BRUSSELS European Union leaders reconvened an extended summit on Friday to examine a new draft deal intended to keep Britain in the 28-nation bloc, with diplomats optimistic that an agreement was near.
The summit was forced into extra time due to wrangling over welfare benefits for migrants workers from other EU countries and safeguards for Britain's financial services sector from euro zone regulation, but officials said fixes had been found for both issues.
An EU official said there were no outstanding issues left in the draft text, which EU Council President Donald Tusk believed was a "fair and balanced" compromise that all could accept.
British Prime Minister David Cameron cancelled a planned cabinet meeting to stay on in Brussels and work for a deal he can sell to sceptical voters in a referendum expected to be held on June 23.
After all-night negotiations followed by a day of private meetings to try to narrow remaining differences, the EU official said Tusk and European Commission President Jean-Claude Juncker had put a clean text on the dinner table.

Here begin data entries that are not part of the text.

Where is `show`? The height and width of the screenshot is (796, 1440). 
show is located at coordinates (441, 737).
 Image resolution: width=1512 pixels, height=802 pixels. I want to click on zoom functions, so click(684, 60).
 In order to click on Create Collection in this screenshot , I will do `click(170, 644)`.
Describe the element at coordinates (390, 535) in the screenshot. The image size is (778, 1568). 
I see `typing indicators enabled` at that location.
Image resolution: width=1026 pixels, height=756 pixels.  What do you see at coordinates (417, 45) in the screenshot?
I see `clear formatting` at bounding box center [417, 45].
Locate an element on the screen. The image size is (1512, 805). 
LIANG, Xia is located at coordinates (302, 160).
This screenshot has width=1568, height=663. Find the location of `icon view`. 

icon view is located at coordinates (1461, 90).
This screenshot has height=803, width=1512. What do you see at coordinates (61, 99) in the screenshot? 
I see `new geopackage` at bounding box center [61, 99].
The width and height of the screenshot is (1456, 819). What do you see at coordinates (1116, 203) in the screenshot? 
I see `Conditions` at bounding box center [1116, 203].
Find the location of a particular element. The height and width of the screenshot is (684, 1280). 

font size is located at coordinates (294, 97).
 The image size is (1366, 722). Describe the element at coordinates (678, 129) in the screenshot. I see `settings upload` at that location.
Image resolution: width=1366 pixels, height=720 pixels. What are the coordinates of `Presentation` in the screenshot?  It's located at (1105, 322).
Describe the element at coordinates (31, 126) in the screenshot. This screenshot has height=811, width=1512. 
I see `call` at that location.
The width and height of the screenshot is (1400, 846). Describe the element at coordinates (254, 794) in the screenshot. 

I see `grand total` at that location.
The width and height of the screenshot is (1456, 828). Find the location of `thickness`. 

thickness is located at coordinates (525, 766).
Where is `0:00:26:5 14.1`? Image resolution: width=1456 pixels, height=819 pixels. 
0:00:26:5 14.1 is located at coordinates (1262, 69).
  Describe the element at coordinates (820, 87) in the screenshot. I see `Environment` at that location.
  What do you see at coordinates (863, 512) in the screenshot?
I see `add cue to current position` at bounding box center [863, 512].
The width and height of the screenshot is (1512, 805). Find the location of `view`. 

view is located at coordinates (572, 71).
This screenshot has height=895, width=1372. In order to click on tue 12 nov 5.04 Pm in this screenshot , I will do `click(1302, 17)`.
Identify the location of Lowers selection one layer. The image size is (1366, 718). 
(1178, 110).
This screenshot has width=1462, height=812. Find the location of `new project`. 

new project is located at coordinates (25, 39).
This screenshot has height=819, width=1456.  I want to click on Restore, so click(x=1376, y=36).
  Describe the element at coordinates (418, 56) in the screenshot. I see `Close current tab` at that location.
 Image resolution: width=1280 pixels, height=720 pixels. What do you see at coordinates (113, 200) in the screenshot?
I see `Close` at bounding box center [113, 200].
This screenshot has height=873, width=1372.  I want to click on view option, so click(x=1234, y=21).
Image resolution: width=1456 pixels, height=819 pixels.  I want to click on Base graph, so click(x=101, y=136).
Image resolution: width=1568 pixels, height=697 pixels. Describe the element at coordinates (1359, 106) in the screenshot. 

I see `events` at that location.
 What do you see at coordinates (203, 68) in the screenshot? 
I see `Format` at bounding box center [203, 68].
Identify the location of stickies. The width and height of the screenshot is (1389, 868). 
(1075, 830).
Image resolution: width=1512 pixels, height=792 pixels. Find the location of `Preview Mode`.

All 28 leaders had an opportunity to comment on the document during the dinner and officials said that if no one demurred, Tusk would call a formal summit session to ratify the decision.
Earlier, a plenary session to review progress was postponed several times - from a late "English breakfast" to an "English lunch" and again till dinner at 8 p.m. (1900 GMT) - and leaders were asked to book hotel rooms for an extra night in Brussels.
"A draft agreement with Britain is finally on the way," Czech Prime Minister Bohuslav Sobotka tweeted.
European Parliament members who were shown the draft text said Britain would be allowed to apply restrictions on in-work benefits for EU migrant workers for no more than seven years.
Until 2020, Britain alone would be allowed to trim child benefits for migrant workers whose children remained abroad.
French President Francois Hollande, who had objected earlier to British demands to protect the City of London financial sector from euro zone regulation, said the leaders were in for a "long evening".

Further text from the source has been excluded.